BERKELEY, 14 MARCH—Here are a few headlines published in The New York Times and other influential American newspapers in the months following Russia’s U.S.– provoked intervention against the Ukrainian regime in February 2022:
“Life Is Better with a Great Garden Hose.”
“How a Taxidermist Spends Her Sundays.”
“How a Food Stylist and Housewares Designer Spends Her Sundays.”
“How a Neurodiverse Musical Theater Artist Spends Her Sundays.”
“Do these shoes make me look like a tourist?”

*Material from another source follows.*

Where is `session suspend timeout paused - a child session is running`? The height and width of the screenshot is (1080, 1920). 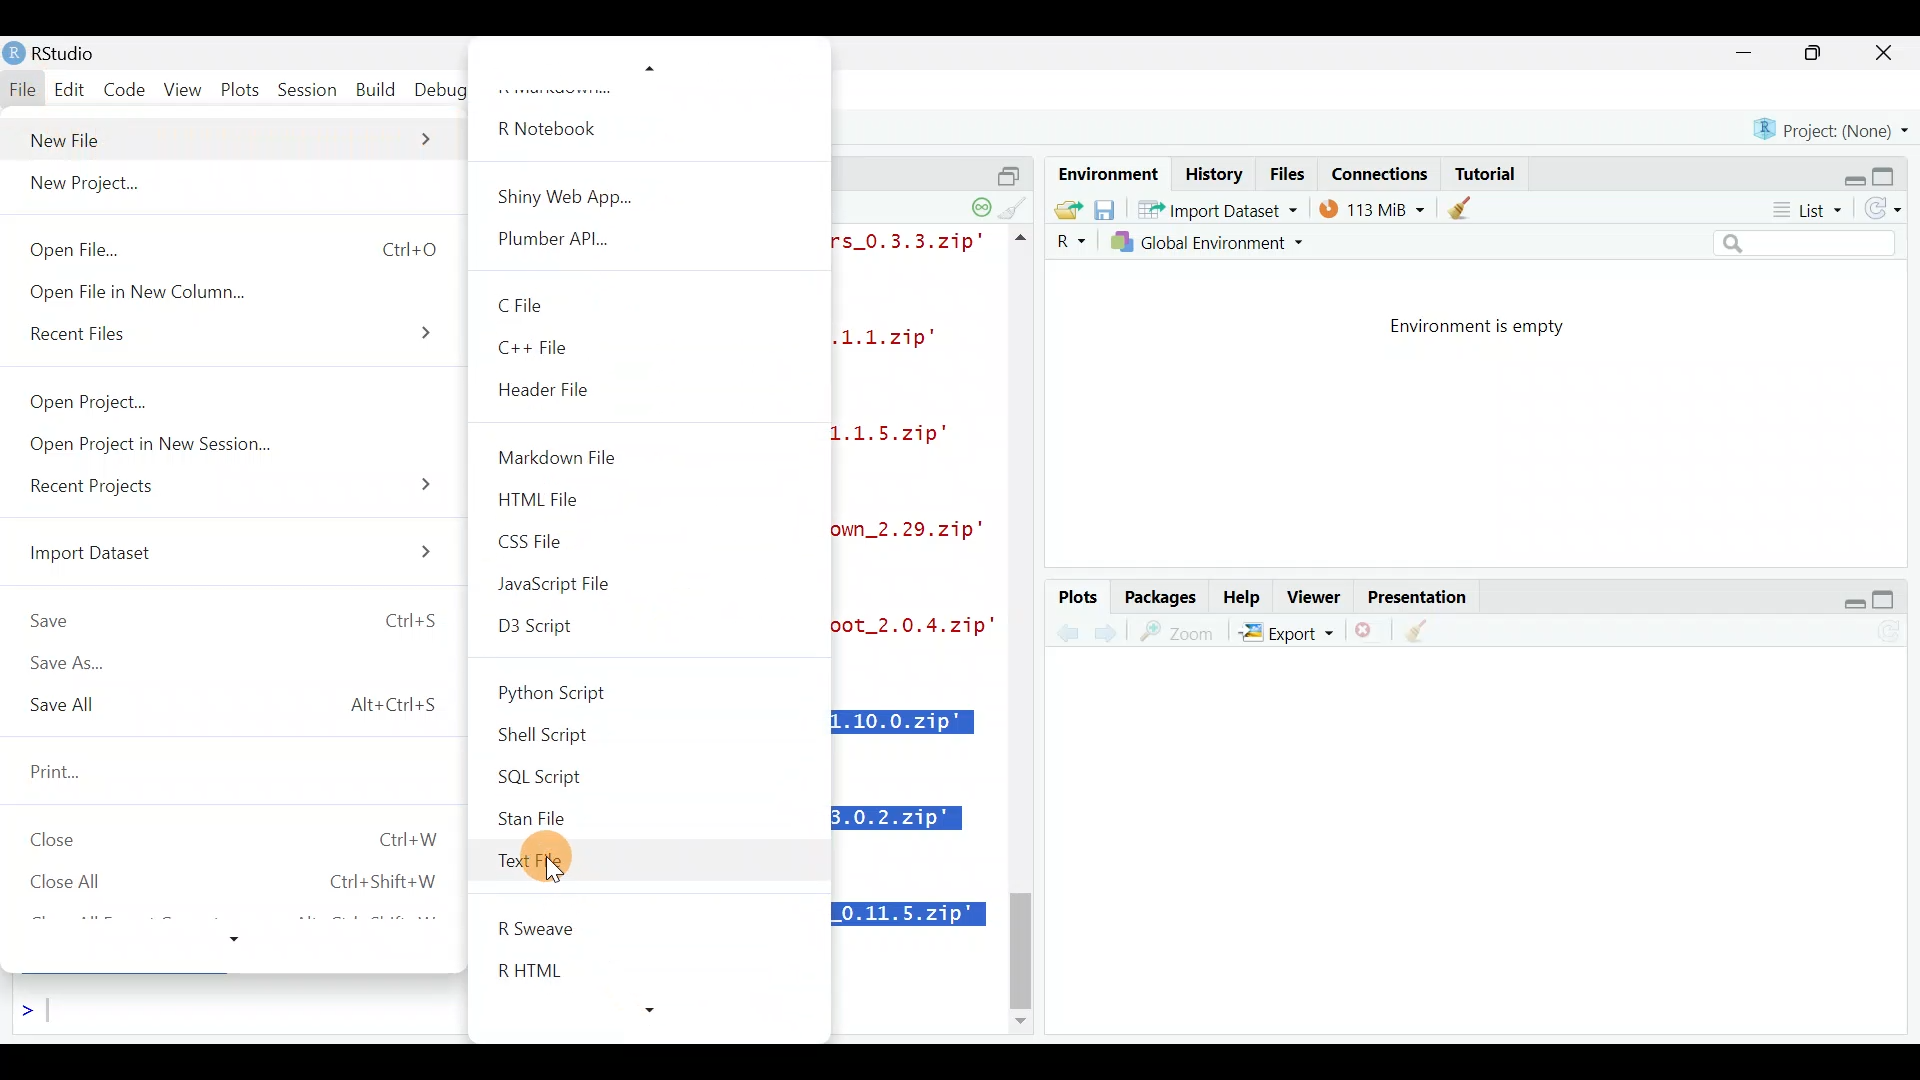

“Is it bad to wash your hair every day?”
And here are some headlines published in these same newspapers since last October, when Israel began its barbarous siege against the 2.3 million Palestinians living in Gaza:
“Will Taylor Swift Visit the White House?”
“Tuxedos Stole the Show at This Year’s Oscars.”
“Jeremy Strong Isn’t Sure Who He Is.”
“Is Cabbage the New Bacon?
“Kate Middleton’s Story Is About So Much More Than Kate Middleton.’
“We Don’t Know Where Kate Is But She Knows Where We’re Headed.”
“Leave Kate Middleton Alone!”
As a former correspondent abroad, I have taken up the peculiar habit of collecting headlines that reflect on the commonly shared preoccupations of Americans, their thoughts and feelings—the American zeitgeist, this is to say. These are drawn from a large inventory stored in my computer. What do they tell us?
With Russia’s intervention in Ukraine—a military operation I consider regrettable but inevitable given the Western alliance’s incessant efforts to subvert the Russian Federation—the U.S. brought us as close to “nuclear Armageddon,” Biden’s phrase, as we have been at least since the Cuban missile crisis 62 years ago. In the case of Gaza, the U.S. fully supports Israel as it bombs, shoots, and now starves Palestinians in the cause of an ethnic-cleansing genocide that begs comparisons with the diabolic viciousness of the Reich in the 1930s and 1940s.
There is something quite “off,” even indecent about Americans’ fascination with Taylor Swift and garden hoses in these circumstances. Among most people—not all, by any means—one finds little grasp of the gravity of our moment or of our obligation to respond to it. Not even the threat of a nuclear war or the mass murder of innocent children, women, and men stirs most of us. It suggests a collective pathology, a shared psychological disturbance. How can we account for this—this culture of ennui, I will call it?